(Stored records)
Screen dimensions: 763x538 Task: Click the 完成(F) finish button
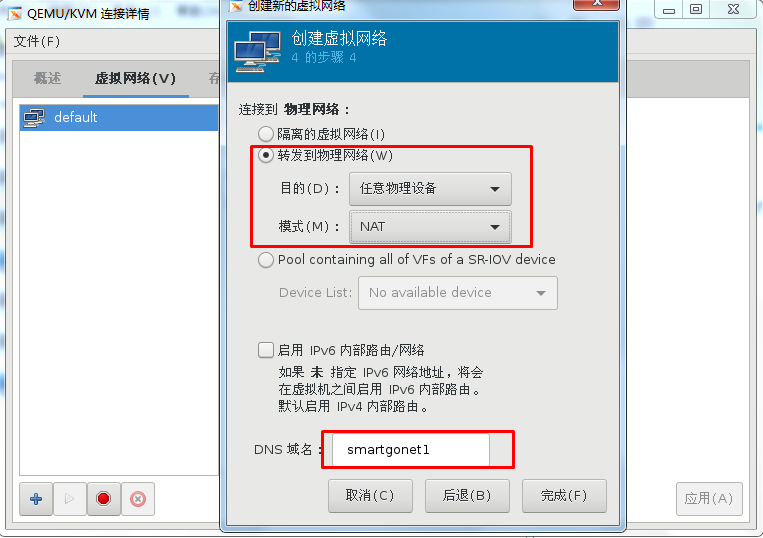pyautogui.click(x=564, y=496)
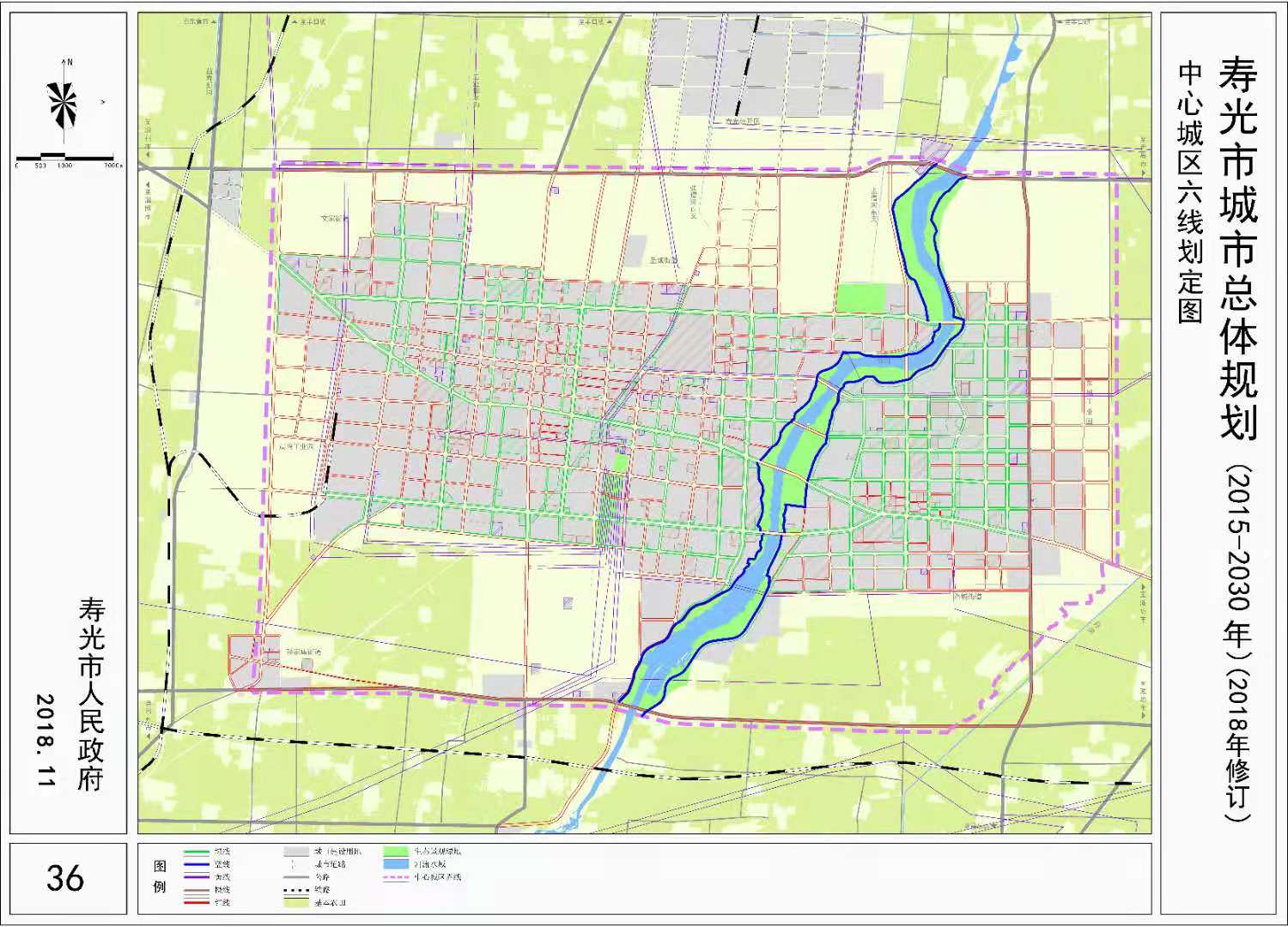This screenshot has height=927, width=1288.
Task: Click the 中心城区六线划定图 subtitle
Action: [x=1190, y=192]
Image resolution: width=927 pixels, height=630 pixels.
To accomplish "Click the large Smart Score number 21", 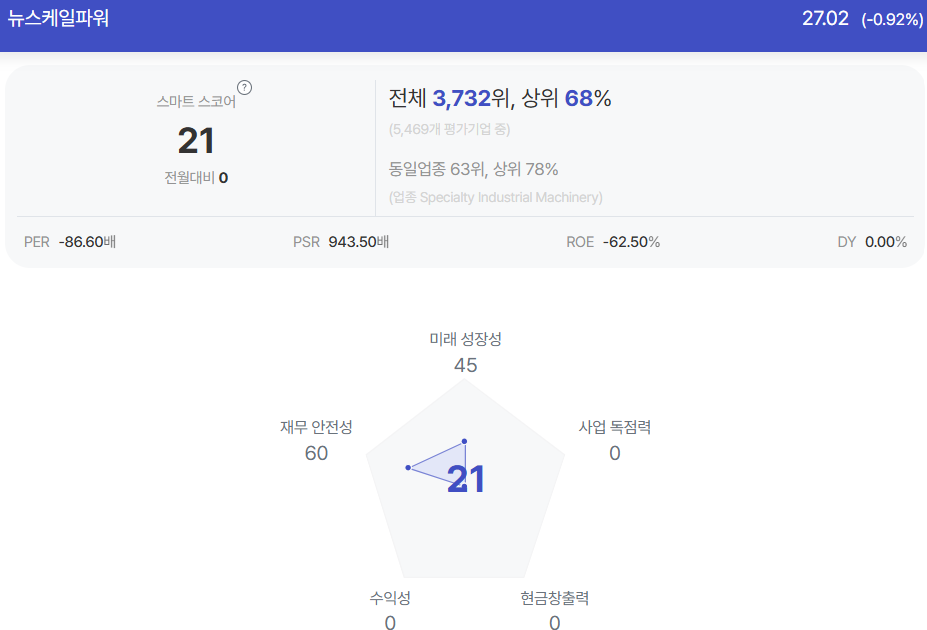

◆ **Aim of the task**
Reproduce the lines above letter for letter. The pictures stay behind.

◆ **Result for this task**
Screen dimensions: 763x538 Task: Click the 完成(F) finish button
pyautogui.click(x=564, y=496)
This screenshot has height=927, width=1288.
Task: Click the 中心城区六线划定图 subtitle
Action: [x=1190, y=192]
Image resolution: width=927 pixels, height=630 pixels.
To accomplish "Click the large Smart Score number 21", 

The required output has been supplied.